__Exercise requirements__: Can you render the listing as a Markdown table with the columns Row and Listing line, starting with the line containing "Where should I click to: Click the Odeslat" and going through the line containing "(x=18, y=361)", skipping blank lines?

__Pointing listing for text and elements__:
════════

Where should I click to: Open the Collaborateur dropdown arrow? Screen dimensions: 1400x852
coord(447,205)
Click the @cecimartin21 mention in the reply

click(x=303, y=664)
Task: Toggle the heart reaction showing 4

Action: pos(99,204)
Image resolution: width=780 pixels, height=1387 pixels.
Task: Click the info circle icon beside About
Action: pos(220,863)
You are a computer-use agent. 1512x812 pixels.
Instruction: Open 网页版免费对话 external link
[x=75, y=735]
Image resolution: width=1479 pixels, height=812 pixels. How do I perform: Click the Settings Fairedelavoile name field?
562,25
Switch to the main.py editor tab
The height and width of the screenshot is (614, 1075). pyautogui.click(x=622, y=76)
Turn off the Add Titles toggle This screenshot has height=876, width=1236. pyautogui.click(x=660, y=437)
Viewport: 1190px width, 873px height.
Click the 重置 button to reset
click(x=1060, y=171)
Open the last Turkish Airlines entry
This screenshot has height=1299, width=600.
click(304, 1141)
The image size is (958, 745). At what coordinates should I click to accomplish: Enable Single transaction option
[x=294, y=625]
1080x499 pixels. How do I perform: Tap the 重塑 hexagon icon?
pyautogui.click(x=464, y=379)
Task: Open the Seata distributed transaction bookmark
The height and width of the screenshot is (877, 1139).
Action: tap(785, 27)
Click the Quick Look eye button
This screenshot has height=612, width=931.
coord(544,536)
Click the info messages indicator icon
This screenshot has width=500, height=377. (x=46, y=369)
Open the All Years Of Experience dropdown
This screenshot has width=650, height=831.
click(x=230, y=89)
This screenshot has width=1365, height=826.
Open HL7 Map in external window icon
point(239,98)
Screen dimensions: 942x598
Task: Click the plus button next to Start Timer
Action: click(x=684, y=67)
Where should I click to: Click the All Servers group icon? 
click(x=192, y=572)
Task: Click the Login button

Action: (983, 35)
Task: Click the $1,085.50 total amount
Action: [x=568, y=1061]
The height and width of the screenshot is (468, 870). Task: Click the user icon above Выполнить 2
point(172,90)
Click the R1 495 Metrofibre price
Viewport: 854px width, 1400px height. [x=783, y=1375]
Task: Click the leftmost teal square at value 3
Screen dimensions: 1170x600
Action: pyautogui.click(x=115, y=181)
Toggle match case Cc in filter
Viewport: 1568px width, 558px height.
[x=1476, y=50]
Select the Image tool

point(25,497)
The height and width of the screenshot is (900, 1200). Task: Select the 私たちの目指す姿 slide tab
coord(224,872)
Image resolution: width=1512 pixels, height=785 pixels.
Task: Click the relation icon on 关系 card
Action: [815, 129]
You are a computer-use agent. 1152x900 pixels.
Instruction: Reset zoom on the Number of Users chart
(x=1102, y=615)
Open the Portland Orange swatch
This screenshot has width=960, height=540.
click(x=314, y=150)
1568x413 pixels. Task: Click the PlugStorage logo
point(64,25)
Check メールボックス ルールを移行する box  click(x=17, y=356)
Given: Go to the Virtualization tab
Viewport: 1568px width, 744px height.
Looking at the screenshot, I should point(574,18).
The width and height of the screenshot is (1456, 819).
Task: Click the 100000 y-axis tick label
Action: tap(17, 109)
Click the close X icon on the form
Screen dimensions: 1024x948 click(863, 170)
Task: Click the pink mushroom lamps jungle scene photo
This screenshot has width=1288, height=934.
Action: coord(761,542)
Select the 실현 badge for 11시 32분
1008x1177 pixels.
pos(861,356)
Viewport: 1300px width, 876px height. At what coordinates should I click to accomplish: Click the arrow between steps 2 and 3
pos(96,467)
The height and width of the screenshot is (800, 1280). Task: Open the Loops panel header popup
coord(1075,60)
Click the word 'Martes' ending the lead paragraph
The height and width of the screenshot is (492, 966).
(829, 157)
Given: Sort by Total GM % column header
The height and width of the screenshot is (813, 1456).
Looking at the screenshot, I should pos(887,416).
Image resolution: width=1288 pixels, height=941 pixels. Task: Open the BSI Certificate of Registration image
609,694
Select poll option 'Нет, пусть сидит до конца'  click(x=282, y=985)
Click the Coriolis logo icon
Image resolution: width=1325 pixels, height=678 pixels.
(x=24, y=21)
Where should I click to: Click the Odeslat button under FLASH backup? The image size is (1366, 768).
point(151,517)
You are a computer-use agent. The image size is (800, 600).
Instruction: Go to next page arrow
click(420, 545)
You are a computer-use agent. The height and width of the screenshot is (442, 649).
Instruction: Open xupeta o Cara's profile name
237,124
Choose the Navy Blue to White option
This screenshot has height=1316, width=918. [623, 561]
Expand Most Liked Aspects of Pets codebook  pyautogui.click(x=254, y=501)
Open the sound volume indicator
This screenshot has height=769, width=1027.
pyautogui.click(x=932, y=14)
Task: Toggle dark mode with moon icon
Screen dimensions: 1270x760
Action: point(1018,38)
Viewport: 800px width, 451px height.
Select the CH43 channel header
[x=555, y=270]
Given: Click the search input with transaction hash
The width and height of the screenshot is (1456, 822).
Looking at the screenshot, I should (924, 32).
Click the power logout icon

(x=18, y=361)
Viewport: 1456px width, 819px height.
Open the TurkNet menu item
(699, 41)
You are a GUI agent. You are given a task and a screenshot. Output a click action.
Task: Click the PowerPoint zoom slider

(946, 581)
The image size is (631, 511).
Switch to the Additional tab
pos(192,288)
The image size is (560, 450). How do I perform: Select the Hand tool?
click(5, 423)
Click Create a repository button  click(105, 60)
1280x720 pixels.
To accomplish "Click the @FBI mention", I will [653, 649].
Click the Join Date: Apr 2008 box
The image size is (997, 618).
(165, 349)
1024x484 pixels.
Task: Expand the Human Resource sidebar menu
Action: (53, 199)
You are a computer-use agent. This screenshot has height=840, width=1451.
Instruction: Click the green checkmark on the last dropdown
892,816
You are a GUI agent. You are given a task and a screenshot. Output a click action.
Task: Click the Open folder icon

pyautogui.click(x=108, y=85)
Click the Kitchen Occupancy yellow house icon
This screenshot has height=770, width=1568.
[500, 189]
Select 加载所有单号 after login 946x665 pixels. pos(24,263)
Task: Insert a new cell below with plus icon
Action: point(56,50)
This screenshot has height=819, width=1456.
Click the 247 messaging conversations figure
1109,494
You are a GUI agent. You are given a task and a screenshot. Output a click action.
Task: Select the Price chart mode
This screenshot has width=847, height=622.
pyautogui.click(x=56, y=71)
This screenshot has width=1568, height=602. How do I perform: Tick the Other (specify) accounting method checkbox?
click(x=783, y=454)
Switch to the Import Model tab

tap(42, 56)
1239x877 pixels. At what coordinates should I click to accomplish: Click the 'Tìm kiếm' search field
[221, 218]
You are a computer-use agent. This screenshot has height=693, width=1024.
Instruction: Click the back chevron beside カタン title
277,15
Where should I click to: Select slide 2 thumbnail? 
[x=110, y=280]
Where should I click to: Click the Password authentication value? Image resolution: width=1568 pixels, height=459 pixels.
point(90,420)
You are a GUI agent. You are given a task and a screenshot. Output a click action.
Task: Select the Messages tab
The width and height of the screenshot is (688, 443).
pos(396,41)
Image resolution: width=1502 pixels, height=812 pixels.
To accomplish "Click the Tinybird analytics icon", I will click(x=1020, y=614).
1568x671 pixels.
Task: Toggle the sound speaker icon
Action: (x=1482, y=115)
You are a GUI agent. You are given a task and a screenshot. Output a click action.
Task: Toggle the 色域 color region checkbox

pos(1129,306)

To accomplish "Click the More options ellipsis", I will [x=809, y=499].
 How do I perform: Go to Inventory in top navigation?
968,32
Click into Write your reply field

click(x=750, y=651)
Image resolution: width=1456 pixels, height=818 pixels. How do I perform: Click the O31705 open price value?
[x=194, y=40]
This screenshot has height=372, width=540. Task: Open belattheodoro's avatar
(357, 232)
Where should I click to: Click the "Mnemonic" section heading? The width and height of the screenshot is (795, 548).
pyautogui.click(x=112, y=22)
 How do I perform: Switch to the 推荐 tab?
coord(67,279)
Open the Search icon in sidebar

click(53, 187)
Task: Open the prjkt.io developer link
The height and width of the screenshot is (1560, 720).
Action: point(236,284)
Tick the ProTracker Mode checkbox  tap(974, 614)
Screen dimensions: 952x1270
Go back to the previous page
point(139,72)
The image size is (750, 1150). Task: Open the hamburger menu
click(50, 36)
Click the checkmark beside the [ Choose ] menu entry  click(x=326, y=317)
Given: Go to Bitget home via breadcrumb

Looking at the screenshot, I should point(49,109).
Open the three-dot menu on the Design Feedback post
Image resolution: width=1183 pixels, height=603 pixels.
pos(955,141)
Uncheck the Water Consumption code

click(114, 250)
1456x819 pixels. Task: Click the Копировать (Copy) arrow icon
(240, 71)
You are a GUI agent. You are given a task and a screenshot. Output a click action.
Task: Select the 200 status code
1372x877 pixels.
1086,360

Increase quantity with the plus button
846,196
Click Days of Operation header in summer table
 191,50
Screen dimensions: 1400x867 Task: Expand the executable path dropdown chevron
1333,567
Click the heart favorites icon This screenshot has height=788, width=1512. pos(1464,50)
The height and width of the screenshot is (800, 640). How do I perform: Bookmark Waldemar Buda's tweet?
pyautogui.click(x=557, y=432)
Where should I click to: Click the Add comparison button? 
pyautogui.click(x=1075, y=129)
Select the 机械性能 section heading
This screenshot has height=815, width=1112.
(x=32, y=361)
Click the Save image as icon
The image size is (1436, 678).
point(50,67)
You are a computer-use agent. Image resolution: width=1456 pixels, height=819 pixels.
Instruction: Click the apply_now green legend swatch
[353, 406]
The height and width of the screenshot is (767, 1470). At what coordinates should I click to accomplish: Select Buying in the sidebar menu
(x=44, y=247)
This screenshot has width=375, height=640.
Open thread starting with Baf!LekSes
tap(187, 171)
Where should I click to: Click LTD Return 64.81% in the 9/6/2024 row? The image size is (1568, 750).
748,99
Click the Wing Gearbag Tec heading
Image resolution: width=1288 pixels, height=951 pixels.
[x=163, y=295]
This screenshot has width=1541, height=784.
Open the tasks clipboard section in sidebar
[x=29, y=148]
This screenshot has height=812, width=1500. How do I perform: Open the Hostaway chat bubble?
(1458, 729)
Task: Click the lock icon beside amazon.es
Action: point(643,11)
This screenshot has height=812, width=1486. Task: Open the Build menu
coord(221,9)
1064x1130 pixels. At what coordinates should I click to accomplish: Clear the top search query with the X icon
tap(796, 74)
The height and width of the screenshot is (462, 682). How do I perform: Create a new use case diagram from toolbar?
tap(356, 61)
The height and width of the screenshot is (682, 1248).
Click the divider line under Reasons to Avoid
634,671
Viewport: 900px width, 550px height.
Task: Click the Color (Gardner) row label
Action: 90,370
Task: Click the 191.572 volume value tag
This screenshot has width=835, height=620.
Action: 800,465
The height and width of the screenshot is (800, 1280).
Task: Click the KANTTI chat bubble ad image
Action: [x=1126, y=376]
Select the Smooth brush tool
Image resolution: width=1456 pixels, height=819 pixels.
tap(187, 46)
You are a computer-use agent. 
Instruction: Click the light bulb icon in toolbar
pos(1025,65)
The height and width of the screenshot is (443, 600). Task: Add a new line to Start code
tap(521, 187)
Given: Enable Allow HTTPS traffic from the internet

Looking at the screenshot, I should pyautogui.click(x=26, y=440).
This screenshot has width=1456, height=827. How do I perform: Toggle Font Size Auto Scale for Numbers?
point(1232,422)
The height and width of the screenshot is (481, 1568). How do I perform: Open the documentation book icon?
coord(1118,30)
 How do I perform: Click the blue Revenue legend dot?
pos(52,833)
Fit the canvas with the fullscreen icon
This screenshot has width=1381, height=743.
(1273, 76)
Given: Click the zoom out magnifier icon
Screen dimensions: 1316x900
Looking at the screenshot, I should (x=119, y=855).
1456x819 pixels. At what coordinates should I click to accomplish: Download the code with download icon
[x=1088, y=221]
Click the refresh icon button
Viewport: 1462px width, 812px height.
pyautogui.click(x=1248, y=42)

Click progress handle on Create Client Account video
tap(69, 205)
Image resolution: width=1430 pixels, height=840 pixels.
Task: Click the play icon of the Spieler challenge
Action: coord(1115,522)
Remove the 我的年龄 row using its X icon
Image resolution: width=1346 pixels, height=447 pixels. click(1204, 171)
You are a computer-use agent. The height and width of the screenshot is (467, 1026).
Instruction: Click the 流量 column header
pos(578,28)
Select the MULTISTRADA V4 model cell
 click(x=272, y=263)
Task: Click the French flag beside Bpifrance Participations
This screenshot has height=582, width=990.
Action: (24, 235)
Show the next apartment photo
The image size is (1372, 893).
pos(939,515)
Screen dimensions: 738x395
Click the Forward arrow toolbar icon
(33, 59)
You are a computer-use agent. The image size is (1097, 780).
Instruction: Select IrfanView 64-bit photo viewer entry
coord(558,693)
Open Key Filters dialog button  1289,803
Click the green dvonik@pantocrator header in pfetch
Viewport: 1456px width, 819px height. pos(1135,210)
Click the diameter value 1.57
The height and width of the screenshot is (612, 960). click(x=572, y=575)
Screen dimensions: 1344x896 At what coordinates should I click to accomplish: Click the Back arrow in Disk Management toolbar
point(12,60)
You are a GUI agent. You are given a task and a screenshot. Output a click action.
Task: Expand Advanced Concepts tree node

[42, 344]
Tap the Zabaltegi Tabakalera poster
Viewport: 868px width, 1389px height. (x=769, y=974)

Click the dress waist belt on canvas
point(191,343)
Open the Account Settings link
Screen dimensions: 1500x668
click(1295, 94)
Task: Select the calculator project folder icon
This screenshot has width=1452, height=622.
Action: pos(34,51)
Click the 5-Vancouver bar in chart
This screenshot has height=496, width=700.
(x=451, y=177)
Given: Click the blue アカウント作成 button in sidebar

════════

__Full output__:
| Row | Listing line |
|---|---|
| 1 | Where should I click to: Click the Odeslat button under FLASH backup? The image size is (1366, 768). |
| 2 | point(151,517) |
| 3 | You are a computer-use agent. The image size is (800, 600). |
| 4 | Instruction: Go to next page arrow |
| 5 | click(420, 545) |
| 6 | You are a computer-use agent. The height and width of the screenshot is (442, 649). |
| 7 | Instruction: Open xupeta o Cara's profile name |
| 8 | 237,124 |
| 9 | Choose the Navy Blue to White option |
| 10 | This screenshot has height=1316, width=918. [623, 561] |
| 11 | Expand Most Liked Aspects of Pets codebook  pyautogui.click(x=254, y=501) |
| 12 | Open the sound volume indicator |
| 13 | This screenshot has height=769, width=1027. |
| 14 | pyautogui.click(x=932, y=14) |
| 15 | Task: Toggle dark mode with moon icon |
| 16 | Screen dimensions: 1270x760 |
| 17 | Action: point(1018,38) |
| 18 | Viewport: 800px width, 451px height. |
| 19 | Select the CH43 channel header |
| 20 | [x=555, y=270] |
| 21 | Given: Click the search input with transaction hash |
| 22 | The width and height of the screenshot is (1456, 822). |
| 23 | Looking at the screenshot, I should (924, 32). |
| 24 | Click the power logout icon |
| 25 | (x=18, y=361) |